A hierarchy might look something like this:
- Concept. This is the initial set of decisions around what the recording will sound like. The decisions at this stage are (or should be) the driving force behind the direction taken at every subsequent stage. This is where the creative direction is established.
- Composition. Call it songwriting, call it beatmaking, call it programming. This is the stage where the individual notes are chosen.
- Performers / collaborators. These are the people who play the music. Sometimes there is one person that plays all the instruments who is the same person that composes the song. Other times the composer might not perform any of the instruments on the recording.
- Instruments. Now we start getting into the sound. Notice that the first three items are all about the notes and the performance. It’s only after these have had their effect that the sonic choices start to matter. The choice of instruments includes the choices of which family of instruments to use (e.g. guitars vs keyboards) and which variety of instruments to use (e.g. Strat or Tele).
- The recording engineer. The recording engineer is the person who is responsible for capturing the sound of the instruments. This includes making creative (and practical) decisions such as room acoustics, mic choice, mic placement, initial processing chain and recording medium.
- Recording tools. The relationship between the recording engineer and her/his tools is similar to the relationship between the performers and their instruments. While it is the tools that we ultimately hear, the decisions around which tools to use and how they’re used are more important. Recording tools also include the recording medium (e.g. 44.1k vs 96k or disk vs tape).
- The mix engineer. The mix engineer is the person responsible for balancing the sounds captured by the recording engineer. As a reader of this blog, you are probably a mix engineer (possibly one of your many hats). Even though there are some neat tricks (like reamping or pitch correction) at the mix engineer’s disposal, ultimately this job is limited by what was captured by the recording engineer and what was played by the performers.
- The mix tools.
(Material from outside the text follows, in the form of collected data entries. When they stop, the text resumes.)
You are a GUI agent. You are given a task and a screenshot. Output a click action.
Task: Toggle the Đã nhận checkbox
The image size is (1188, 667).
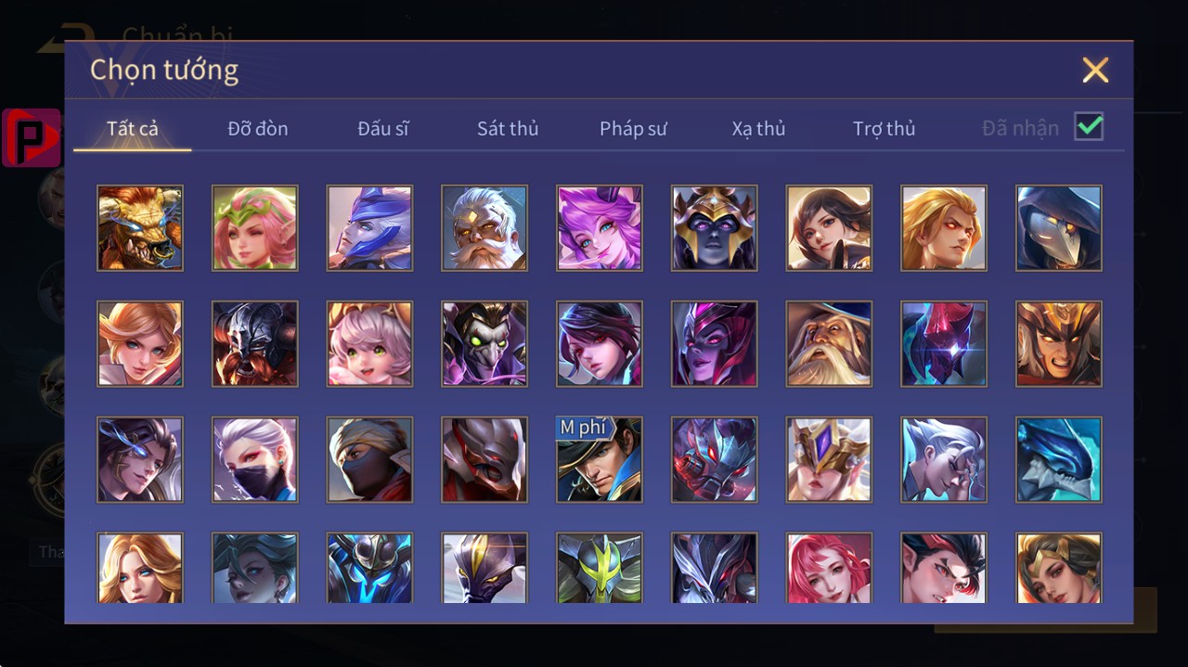(1089, 127)
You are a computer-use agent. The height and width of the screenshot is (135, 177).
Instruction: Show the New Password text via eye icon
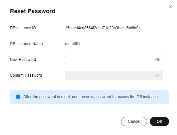(x=158, y=60)
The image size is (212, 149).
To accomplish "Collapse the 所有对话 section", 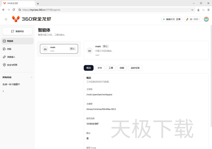I will click(31, 77).
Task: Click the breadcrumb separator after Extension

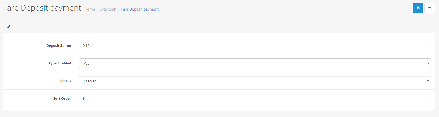Action: 118,9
Noticing a pattern here? The relationship between the mix engineer and the mix tools is just like the relationship between the performers and their instruments and between the recording engineer and the recording tools. In this case, the mix tools include the console/DAW, outboard/plugins and mixdown media.
- The mastering engineer. Once the mix is done, the mastering engineer prepares the mixdown for distribution. This requires a different set of skills and different way of listening (compared to mixing). In many cases, it also requires different tools. The mastering engineer is the person who makes decisions around how the mixdown is prepared – usually involving changing the tone and level (and sometimes, dynamic behaviour) of the mixdown so that it compares favourably with similar commercial releases.
- The mastering tools. And this is the end. The mastering tools are the least influential part of the production process.
In this context, you can see that if you are responsible for making creative decisions, your efforts are best spent on having a clear creative direction, guiding (or participating in) the composition process, and ensuring the performers are all contributing their best.
Trying to achieve a certain type of sound through mastering is approaching it from the wrong end.